As I explained in the last paragraph of the previous section about GIL, threads are always being interchanged for us,
we don't need any code that explicitly causes this switching, which is an advantage of threading. This interchanging
allows for some speed-ups and we don't need to worry about the switching ourselves at all!

But the cost to this convenience is that you have to assume a switch can happen at any time, this means we can hop over
to another thread after the first one finished reading data from memory, but it didn't yet store them back. This is why
we need locks. Threads switch preemptively, the system decides for us.

The limit on threads is the total CPU power we have minus the cost of task switches and synchronization overhead
(locks).

With asynchronous processing, we switch cooperatively, i.e. we use explicit code (`await` keyword in python) to cause a
task switch manually. This means that locks and other synchronization is no longer necessary. (In practice we actually
do still have locks even in async code, but they're much less common and many people don't even know about them because
they're simply not necessary in most cases)

With python's asyncio, the cost of task switches is incredibly low, because they internally use generators (awaitables)
and it is much quicker to restart a generator that stores it's all of it's state, than calling a pure python function
which has to build up a whole new stack frame on every call whereas a generator already has a stack frame and picks up
where it left off, this makes asyncio task switching the cheapest way to handle task-switching in python by far. In
comparison, you can run hundreds of threads, but tens of thousands of async tasks per second.

This makes async easier to get done than threads, and much faster and lighter-weight in comparison.
But nothing can be perfect, and async has it's downside too, one downside is that we have to perform the switches
cooperatively, so we need to add the `await` keyword to our code, but that's not very hard. The much more relevant
downside is that everything we now do has to be non-blocking. We can no longer simply read from a file, we need to
launch a task to read from a file, let it start reading and when the data is available, go back and pick it up. This
means we can't even use regular `time.sleep` anymore, instead, we need it's async alternative `await asyncio.sleep`.

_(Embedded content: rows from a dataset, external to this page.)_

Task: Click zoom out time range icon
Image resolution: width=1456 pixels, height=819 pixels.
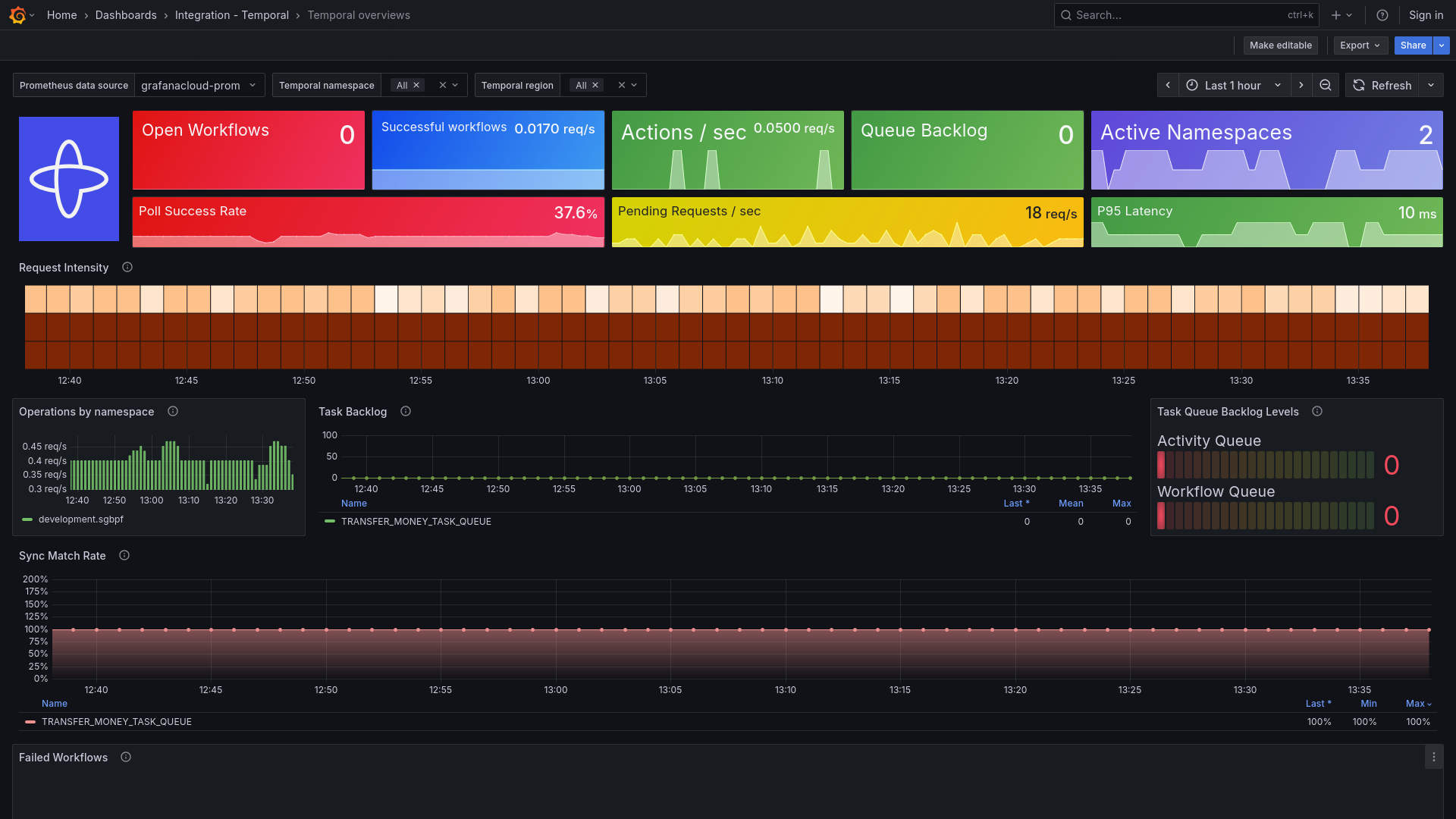Action: point(1326,86)
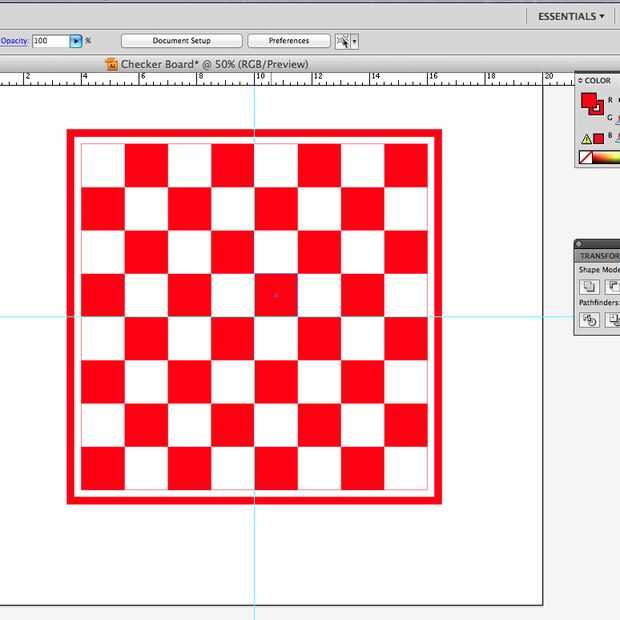This screenshot has height=620, width=620.
Task: Click the Select Similar Objects icon
Action: (x=342, y=41)
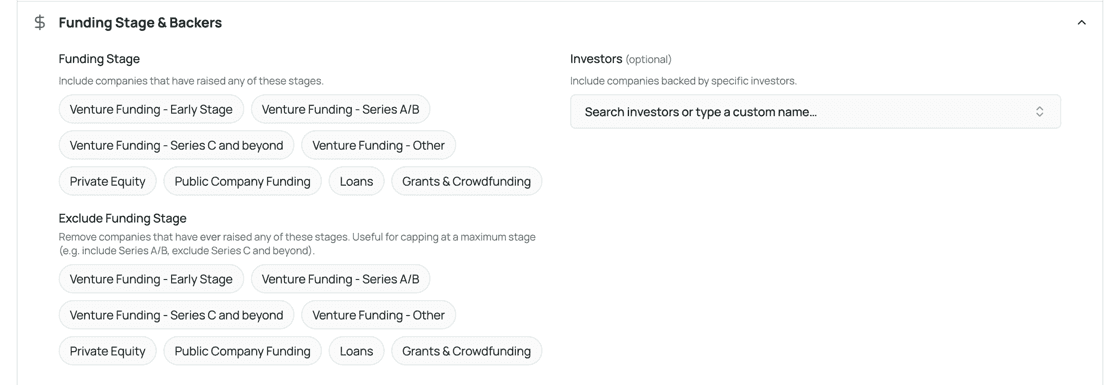The image size is (1120, 385).
Task: Exclude Private Equity funding stage
Action: click(107, 351)
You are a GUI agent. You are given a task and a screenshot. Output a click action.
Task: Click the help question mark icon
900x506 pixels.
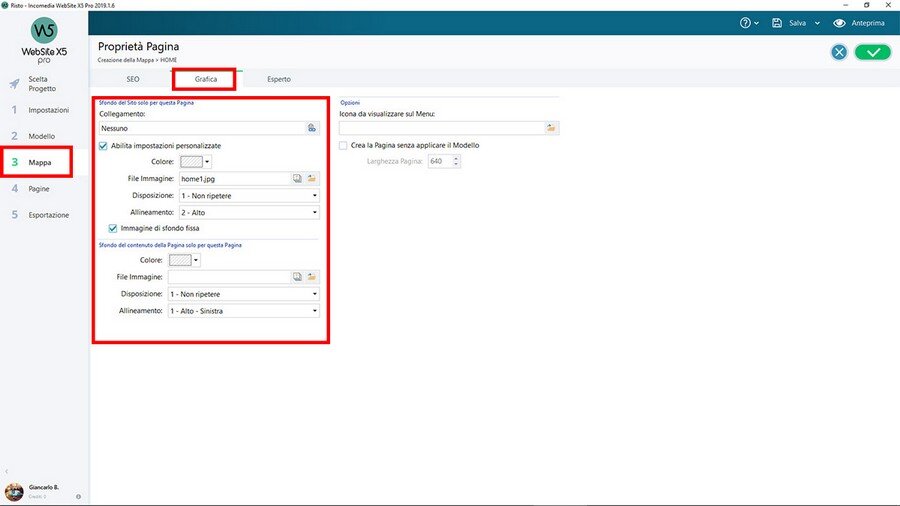tap(745, 22)
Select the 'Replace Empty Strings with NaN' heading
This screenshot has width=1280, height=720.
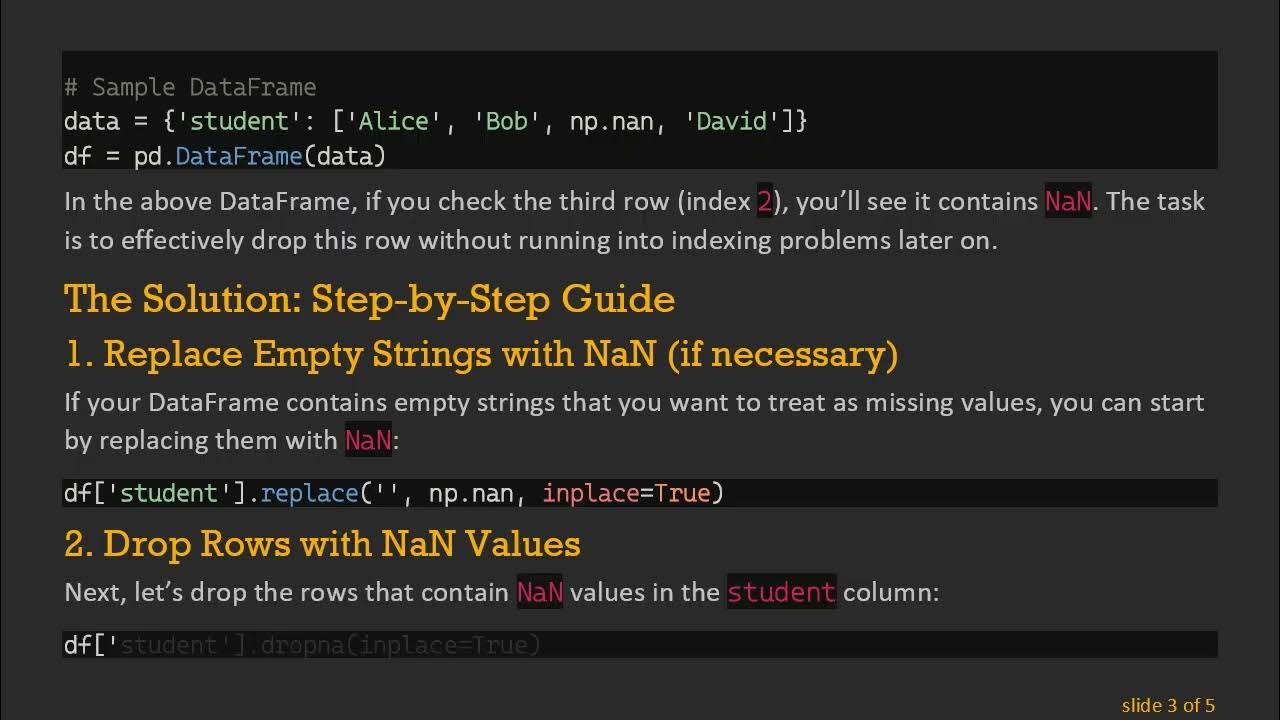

This means that we need a huge ecosystem of support tools that adds the support for asynchronous alternatives to every
blocking synchronous operation, which increases the learning curve.

### Comparison

- Async maximizes CPU utilization because it has less overhead than threads
- Threading typically works with existing code and tools as long as locks are added around critical sections
- For complex systems, async is much easier to get right than threads with locks
- Threads require very little tooling (locks and queues)
- Async needs a lot of tooling (futures, event loops, non-blocking versions of everything)

## Conclusion

- If you need to run something in parallel, you will need to use multiprocessing because GIL prevents parallel threads
- If you need to run something concurrently, but not necessarily in parallel, you can either use threads or async
- Threads make more sense if you already have a huge code-base because they don't require rewriting everything to
  non-blocking versions you will just need to add some locks and queues
- Async make more sense if you know you will need concurrency from the start, since it helps to keep everything a lot
  more manageable and it's quicker than threads.